In a post on National Review Online, Institute for Justice staff members Nick Sibilla and Garrett Atherton give a mostly positive review to Chef, a new film comedy about the food-truck industry featuring several A-list stars and writer/director Jon Favreau, a former Obama administration speechwriter who also directed the first two “Iron Man” movies and “Elf.” What’s wrong with this effort?
[T]he movie diverges sharply from reality by giving scant attention to the No. 1 obstacle faced by many food-truck operators: restrictive and anti-competitive laws that, all too often, drive them out of business.
Take Greg Burke and Kristin Casper, [who] lost their jobs and opened a food truck in Chicago, the Schnitzel King. But the city, goaded by a handful of politically connected restaurateurs who don’t want the competition, passed a law that makes it extremely difficult to find places to vend downtown.
Chicago bans food trucks from selling within 200 feet of any restaurant, coffee shop, or convenience store. The problem is that there is some kind of food establishment on nearly every corner. Even crazier, the city is mandating all food trucks install GPS tracking devices so that the city can monitor vendors and enforce the 200-foot proximity ban.
Greg and Kristin joined a lawsuit filed by the Institute for Justice (IJ), a public-interest law firm for entrepreneurs, and sued Chicago in November 2012. But unable to vend where they wanted at the time, Greg and Kristin were forced to shut down and end the Schnitzel King’s reign last month. (They will continue their legal fight to save other food-trucks from suffering the same fate.)

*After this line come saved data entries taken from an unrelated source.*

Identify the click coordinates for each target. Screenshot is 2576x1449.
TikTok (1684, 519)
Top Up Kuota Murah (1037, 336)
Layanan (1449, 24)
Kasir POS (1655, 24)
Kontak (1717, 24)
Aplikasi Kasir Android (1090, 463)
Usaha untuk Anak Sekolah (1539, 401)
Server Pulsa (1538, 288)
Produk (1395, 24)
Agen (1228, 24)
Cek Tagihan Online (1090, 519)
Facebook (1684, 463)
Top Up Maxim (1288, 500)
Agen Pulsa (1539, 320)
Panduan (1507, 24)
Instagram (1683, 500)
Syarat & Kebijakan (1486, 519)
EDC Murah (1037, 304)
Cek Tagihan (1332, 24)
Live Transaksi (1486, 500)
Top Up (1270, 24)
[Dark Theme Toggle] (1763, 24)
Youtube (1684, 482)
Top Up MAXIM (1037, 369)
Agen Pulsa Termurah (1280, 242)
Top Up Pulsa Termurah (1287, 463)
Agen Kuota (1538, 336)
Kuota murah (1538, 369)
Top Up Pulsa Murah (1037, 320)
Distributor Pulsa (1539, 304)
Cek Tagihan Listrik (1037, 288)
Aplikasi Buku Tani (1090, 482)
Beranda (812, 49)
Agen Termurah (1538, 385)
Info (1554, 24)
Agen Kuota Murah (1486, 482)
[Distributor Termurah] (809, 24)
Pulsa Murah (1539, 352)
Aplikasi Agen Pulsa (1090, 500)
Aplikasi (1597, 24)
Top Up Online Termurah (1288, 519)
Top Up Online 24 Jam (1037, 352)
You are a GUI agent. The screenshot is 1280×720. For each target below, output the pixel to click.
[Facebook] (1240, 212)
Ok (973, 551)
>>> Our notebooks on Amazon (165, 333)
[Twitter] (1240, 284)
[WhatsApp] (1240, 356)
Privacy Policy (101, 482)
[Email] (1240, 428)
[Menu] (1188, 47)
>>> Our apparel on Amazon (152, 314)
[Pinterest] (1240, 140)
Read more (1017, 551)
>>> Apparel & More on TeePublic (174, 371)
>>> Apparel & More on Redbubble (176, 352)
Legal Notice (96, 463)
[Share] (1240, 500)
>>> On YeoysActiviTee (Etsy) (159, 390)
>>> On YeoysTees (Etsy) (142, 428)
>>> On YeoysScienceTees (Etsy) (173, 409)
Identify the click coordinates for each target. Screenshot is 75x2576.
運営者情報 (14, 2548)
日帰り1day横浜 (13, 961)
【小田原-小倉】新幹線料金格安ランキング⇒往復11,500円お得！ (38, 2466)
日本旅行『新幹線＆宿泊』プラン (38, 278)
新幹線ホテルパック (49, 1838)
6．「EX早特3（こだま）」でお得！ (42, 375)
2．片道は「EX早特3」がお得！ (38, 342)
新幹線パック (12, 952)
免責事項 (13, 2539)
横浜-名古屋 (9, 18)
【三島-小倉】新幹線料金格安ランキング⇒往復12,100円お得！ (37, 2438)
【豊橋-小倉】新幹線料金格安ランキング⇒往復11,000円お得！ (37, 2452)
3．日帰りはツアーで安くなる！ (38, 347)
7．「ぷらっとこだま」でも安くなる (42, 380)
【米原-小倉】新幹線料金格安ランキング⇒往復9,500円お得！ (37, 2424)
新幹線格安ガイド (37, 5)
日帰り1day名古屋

Nor are these laws confined to Chicago. Out of America’s 50 largest cities, 20 — including San Francisco, San Antonio, Baltimore, Denver and Memphis — ban food trucks from selling near brick-and-mortar restaurants.
Readers of Carolina Journal should be familiar with the plight of food-truck operators in Raleigh and other North Carolina localities that use onerous zoning and other regulations to stifle this form of entry-level entrepreneurship.
Such real-world obstacles enforced by hidebound bureaucrats or impenetrable bureaucracies don’t have to be presented in a wonky or preachy manner. They could have offered a gold mine of humor, as movie watchers a generation ago laughed along with movies such as Ghostbusters or Brazil. Too bad today’s Hollywood has lost that aspect of its sense of humor.